DEPARTMENT OF COMPUTER SCIENCE
Clayton, Victoria 3168 Australia
TECHNICAL REPORT 97/322
A Computational Extension to the Turing Test
D L Dowe and A R Ha'jek
The purely behavioural nature of the Turing Test leaves many with the view that passing it is not sufficient for 'intelligence' or 'understanding'. We propose here an additional necessary computational requirement on intelligence that is non-behavioural in nature and which we contend is necessary for a commonsense notion of 'inductive learning' and, relatedly, of 'intelligence'. Said roughly, our proposal is that a key to these concepts is the notion of compression of data. Where the agent under assessment is able to communicate, e.g. by a tele-type machine, our criterion is that, in addition to requiring the agent's being able to pass Turing's original (behavioural) Turing Test, we also require that the agent have a somewhat compressed representation of the test domain. Our reason for adding this requirement is that, as we shall argue from both Bayesian and information-theoretic grounds, inductive learning and compression are tantamount to the same thing. We can only compress data when we learn a pattern or structure, and it seems quite reasonable to require that an 'intelligent' agent can inductively learn (and record the result learnt from the compression). We illustrate these ideas and our extension of the Turing Test via Searle's Chinese room example and the problem of other minds.

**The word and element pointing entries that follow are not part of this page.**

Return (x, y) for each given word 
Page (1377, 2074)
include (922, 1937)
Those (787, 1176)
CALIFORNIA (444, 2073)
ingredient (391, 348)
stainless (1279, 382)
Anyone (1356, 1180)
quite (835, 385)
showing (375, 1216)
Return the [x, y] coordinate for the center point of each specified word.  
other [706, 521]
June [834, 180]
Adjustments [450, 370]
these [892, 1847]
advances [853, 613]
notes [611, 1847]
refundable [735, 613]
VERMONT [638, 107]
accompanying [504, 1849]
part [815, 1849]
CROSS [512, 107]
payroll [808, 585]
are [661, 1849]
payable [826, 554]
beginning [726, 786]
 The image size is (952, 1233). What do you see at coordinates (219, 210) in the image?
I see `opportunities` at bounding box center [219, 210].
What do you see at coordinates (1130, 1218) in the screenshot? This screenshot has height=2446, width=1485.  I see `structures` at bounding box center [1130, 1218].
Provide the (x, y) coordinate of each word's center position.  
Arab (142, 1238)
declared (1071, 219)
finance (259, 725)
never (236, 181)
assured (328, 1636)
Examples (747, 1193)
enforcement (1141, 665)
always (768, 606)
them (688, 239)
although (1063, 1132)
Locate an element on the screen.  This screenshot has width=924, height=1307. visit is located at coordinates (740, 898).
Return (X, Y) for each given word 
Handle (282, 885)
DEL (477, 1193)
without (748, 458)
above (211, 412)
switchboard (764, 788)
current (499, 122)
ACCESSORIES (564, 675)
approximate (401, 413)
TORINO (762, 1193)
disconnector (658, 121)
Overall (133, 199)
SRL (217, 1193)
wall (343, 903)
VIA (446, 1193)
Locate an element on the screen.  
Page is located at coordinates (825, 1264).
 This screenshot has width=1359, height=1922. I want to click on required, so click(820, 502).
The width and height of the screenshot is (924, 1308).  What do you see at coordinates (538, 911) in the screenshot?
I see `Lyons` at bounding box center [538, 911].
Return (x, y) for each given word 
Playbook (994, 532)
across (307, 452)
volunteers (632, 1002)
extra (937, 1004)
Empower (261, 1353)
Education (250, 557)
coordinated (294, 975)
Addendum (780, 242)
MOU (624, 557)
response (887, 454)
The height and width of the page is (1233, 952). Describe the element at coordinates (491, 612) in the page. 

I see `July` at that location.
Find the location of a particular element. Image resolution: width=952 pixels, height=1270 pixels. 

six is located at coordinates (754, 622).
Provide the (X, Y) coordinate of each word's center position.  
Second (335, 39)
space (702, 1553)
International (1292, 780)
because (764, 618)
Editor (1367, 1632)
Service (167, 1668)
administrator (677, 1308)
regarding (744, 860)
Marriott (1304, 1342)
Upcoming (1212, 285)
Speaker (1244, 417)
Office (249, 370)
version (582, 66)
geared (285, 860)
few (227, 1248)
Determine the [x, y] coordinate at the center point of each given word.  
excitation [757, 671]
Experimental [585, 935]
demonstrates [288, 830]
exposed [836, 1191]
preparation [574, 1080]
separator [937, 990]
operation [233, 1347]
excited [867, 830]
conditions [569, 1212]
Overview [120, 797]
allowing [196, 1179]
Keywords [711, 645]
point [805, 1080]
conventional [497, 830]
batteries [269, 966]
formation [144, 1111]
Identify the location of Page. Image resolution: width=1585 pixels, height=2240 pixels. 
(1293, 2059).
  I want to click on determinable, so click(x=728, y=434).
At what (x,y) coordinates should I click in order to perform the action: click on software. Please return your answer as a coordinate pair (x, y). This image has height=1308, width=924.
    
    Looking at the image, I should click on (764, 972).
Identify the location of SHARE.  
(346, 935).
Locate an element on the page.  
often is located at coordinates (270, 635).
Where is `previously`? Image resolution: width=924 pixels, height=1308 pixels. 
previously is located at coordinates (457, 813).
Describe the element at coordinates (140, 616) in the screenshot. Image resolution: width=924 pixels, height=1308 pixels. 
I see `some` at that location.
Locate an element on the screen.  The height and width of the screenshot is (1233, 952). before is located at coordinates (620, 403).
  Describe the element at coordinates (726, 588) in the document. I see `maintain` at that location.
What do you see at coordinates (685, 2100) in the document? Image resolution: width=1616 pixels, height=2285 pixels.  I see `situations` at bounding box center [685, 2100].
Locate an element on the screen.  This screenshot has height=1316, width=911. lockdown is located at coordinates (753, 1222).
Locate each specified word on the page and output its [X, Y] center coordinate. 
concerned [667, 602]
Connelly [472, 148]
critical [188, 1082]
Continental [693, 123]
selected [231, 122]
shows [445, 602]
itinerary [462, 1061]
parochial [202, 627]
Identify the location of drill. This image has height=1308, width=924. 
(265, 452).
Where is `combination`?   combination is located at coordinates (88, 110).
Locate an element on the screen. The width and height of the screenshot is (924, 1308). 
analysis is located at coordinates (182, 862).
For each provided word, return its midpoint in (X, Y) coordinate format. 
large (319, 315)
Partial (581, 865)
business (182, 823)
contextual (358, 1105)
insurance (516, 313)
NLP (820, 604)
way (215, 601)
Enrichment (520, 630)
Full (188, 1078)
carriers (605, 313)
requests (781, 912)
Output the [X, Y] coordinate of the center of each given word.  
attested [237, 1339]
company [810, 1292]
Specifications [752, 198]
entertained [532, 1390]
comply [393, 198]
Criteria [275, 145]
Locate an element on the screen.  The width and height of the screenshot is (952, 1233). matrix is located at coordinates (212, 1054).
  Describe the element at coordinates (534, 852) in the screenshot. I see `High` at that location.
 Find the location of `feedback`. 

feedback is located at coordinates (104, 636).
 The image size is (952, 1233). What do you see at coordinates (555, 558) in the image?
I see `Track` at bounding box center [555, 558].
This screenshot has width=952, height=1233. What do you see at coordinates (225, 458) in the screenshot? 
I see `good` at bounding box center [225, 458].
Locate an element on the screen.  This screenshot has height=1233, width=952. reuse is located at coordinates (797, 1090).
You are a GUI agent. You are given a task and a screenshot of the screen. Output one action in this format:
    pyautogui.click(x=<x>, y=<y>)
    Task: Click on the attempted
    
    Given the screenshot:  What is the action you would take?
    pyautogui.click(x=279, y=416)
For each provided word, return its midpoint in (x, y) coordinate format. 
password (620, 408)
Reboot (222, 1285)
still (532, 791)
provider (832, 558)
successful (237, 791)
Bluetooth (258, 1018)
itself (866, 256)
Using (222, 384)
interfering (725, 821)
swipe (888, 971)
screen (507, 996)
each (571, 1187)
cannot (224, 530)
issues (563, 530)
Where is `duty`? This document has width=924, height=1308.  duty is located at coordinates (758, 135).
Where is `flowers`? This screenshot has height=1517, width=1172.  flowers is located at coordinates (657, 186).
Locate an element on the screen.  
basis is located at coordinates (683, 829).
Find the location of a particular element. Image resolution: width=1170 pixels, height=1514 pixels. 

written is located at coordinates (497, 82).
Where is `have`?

We also ask the follwing question: Given two programs H1 and H2 respectively of lengths l1 and l2, if H1 and H2 perform equally well (to date) on a Turing Test, which, if either, should be preferred for the future?
We also set a challenge. If humans can presume intelligence in their ability to set the Turing test, then we issue the additional challenge to researchers to get machines to administer the Turing Test.
Keywords: Turing Test, Philosophy of AI, compression, Bayesian and Statistical Learning Methods, Machine Learning, Cognitive Modelling.